[Collected data entries]
Start of Block
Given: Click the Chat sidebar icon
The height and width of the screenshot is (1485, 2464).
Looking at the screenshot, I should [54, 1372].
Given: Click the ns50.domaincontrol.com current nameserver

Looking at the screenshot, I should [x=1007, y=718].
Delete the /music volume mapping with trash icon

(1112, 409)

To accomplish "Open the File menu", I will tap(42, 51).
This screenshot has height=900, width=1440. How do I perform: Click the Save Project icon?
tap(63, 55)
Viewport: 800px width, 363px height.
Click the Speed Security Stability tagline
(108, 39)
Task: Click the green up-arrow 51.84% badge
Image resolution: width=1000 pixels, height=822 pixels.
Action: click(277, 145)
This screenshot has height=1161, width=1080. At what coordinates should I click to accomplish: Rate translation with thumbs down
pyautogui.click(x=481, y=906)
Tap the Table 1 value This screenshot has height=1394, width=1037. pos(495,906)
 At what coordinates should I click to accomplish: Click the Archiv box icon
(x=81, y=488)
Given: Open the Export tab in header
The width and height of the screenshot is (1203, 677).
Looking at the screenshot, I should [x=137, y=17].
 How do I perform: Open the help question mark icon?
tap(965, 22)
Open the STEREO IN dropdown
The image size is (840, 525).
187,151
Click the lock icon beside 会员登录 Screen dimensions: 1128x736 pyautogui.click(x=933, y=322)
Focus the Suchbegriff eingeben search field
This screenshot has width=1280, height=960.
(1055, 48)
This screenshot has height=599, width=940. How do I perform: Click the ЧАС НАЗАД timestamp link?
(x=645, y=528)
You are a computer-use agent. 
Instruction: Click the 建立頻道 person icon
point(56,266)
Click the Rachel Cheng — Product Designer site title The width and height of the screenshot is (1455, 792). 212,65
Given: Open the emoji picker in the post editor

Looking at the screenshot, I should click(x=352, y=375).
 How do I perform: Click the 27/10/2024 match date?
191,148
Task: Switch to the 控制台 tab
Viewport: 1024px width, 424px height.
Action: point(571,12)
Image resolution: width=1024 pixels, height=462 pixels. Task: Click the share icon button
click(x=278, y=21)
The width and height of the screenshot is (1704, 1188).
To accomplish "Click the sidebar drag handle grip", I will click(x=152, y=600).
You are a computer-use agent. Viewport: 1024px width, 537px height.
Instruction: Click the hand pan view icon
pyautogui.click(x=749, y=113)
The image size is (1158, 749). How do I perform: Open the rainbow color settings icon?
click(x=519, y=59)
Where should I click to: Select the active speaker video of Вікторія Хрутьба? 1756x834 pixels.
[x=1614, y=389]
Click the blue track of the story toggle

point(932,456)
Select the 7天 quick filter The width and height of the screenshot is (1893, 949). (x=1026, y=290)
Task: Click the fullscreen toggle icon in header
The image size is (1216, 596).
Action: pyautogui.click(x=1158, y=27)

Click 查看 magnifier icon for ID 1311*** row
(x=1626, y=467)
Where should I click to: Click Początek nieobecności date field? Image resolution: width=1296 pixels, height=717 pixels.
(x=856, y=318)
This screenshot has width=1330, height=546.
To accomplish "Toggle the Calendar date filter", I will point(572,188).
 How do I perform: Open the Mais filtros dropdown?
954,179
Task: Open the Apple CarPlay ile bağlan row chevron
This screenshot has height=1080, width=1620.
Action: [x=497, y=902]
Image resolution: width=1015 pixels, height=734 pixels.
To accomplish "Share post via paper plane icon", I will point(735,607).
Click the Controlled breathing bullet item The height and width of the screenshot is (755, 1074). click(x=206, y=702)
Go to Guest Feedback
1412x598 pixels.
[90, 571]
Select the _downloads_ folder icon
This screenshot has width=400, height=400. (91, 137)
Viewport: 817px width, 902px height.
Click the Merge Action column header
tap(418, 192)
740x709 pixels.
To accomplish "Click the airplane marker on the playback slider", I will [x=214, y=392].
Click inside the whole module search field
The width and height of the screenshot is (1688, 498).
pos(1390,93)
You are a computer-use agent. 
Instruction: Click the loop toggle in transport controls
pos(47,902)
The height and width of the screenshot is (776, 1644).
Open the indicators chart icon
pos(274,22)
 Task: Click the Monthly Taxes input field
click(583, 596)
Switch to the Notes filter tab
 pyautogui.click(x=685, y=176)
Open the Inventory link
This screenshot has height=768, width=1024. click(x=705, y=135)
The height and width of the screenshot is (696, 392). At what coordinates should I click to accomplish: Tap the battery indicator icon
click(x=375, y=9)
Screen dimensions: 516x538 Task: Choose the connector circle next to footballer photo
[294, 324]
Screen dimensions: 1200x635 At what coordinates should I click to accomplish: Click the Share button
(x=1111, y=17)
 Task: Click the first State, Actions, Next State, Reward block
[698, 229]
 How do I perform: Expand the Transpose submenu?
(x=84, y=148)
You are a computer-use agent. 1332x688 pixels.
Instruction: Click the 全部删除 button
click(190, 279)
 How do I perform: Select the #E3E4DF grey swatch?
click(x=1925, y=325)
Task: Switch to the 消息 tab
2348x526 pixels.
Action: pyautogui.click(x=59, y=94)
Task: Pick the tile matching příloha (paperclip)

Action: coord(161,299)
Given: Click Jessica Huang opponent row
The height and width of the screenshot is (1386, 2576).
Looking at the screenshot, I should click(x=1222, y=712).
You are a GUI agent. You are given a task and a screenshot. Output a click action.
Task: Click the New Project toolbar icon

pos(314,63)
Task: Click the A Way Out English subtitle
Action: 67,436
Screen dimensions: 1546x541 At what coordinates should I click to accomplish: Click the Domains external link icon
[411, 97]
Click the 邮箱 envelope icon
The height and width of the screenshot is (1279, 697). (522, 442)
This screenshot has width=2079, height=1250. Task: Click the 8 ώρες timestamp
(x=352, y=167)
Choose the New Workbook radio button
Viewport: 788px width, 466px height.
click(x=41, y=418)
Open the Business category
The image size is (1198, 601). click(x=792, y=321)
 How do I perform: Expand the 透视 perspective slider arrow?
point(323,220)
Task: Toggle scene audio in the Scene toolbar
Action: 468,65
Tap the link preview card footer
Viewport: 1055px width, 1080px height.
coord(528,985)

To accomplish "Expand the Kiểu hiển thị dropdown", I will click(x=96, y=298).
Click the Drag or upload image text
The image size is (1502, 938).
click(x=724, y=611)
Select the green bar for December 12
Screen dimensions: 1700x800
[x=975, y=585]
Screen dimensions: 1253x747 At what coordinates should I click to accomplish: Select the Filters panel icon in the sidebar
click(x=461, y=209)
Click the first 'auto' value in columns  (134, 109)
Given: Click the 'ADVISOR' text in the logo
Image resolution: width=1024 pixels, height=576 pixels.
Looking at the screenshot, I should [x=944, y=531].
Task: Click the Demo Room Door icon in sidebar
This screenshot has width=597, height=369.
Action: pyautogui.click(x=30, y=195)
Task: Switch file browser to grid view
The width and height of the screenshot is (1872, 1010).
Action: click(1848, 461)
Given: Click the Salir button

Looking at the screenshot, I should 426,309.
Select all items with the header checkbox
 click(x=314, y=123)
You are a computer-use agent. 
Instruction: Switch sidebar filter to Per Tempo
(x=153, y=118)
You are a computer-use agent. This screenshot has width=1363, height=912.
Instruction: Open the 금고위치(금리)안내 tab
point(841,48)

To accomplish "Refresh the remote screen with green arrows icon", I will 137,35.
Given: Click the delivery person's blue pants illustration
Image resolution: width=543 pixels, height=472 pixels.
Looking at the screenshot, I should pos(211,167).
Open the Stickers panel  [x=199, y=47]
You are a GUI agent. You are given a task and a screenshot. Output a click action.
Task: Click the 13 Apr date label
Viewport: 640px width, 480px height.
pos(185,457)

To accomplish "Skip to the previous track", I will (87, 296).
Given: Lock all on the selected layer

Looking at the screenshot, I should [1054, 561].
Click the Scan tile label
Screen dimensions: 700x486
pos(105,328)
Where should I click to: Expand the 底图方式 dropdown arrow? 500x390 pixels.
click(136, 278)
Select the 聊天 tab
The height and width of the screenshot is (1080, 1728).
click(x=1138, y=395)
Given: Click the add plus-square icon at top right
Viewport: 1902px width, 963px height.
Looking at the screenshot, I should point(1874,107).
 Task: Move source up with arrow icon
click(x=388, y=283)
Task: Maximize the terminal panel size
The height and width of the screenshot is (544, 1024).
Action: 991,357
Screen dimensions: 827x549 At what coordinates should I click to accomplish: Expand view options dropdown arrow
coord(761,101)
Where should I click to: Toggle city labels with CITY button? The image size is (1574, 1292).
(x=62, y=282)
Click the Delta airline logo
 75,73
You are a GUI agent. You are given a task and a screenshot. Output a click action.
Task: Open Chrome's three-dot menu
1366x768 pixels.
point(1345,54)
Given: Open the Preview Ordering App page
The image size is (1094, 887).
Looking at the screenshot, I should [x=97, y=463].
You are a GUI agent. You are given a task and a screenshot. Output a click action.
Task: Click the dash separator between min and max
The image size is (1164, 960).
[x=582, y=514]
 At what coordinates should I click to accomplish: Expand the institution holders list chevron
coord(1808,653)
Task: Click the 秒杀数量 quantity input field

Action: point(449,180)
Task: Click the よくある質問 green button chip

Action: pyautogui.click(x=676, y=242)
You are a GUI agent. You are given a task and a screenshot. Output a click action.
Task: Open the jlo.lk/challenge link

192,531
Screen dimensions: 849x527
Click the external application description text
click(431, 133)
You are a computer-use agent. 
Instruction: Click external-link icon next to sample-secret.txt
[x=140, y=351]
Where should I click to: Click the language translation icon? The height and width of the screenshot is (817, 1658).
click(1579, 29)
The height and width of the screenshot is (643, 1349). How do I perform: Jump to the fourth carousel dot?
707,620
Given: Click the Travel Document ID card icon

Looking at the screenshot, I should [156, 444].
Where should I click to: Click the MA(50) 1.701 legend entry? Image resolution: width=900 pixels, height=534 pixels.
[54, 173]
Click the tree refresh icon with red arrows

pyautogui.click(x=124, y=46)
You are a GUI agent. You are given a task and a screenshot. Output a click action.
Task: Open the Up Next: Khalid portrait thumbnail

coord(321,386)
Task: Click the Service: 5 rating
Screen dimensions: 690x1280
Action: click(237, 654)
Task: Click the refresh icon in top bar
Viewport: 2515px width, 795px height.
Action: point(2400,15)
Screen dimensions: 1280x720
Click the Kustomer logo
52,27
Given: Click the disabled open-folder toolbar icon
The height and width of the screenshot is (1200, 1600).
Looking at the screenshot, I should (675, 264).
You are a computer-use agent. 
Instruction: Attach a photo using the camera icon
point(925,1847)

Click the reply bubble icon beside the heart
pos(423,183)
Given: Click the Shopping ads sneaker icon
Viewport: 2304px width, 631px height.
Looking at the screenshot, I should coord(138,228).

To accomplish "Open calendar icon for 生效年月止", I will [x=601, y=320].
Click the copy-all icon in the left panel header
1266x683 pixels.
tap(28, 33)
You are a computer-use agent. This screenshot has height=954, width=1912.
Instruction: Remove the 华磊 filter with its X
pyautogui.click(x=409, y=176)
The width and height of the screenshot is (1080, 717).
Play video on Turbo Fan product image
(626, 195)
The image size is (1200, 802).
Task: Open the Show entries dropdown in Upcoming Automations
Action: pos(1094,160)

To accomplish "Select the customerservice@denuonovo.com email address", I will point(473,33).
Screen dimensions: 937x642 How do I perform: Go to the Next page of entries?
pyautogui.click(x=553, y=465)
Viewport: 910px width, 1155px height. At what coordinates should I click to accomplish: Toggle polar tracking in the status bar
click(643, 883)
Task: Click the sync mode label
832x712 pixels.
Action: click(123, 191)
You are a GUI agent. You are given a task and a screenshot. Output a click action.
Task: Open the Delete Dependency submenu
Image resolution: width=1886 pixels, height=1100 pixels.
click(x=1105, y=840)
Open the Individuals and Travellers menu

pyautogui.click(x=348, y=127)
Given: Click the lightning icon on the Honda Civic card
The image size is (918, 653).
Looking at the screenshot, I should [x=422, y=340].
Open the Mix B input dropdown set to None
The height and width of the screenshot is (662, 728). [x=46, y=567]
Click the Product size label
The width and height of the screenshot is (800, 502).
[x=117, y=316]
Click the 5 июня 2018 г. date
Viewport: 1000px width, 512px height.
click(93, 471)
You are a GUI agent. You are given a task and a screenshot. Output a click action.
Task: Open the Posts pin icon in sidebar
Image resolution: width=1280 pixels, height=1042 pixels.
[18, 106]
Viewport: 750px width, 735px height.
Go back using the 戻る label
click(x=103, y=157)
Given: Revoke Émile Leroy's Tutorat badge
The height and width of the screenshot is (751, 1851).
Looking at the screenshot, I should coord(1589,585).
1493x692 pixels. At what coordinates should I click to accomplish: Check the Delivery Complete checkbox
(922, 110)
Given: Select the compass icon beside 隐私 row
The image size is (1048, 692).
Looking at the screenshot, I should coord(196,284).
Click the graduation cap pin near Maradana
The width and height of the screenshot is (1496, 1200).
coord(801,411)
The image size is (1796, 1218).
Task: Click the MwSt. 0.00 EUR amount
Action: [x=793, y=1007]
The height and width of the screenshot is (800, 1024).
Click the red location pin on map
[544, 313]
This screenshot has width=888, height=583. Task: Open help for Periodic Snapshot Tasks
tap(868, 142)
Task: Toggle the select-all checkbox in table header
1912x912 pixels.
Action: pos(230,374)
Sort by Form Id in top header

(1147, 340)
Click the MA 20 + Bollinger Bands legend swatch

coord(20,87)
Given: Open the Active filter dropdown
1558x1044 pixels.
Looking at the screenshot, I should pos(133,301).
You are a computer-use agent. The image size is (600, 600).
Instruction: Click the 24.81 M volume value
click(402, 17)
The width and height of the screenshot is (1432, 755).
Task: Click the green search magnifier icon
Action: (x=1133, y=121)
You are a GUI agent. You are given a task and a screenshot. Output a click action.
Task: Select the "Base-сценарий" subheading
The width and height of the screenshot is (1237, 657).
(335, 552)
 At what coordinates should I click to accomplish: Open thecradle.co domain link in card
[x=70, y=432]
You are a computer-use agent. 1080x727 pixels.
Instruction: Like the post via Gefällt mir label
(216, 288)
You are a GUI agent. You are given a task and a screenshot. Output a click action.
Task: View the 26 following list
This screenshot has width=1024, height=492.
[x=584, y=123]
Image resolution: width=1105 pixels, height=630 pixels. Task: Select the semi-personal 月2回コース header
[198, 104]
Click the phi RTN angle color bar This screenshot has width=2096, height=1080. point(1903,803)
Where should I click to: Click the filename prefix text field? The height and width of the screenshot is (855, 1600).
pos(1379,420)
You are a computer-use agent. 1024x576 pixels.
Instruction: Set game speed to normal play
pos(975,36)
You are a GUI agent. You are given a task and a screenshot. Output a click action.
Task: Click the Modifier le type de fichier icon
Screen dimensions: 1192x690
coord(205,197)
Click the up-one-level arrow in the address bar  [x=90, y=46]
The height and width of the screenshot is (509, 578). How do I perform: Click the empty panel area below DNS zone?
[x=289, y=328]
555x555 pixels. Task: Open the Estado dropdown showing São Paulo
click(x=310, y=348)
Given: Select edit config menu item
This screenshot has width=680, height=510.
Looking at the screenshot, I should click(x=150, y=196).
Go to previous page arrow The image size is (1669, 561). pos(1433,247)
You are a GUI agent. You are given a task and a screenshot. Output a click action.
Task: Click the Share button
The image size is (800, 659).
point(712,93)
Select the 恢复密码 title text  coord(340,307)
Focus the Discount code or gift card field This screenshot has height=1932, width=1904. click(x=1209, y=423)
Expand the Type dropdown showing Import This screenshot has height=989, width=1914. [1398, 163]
End of Block
EXERCISE DIRECTIONS: Filter the entries down to the lines that hold "address". Copy those lines.

FINAL ANSWER:
To accomplish "Select the customerservice@denuonovo.com email address", I will point(473,33).
Click the up-one-level arrow in the address bar  [x=90, y=46]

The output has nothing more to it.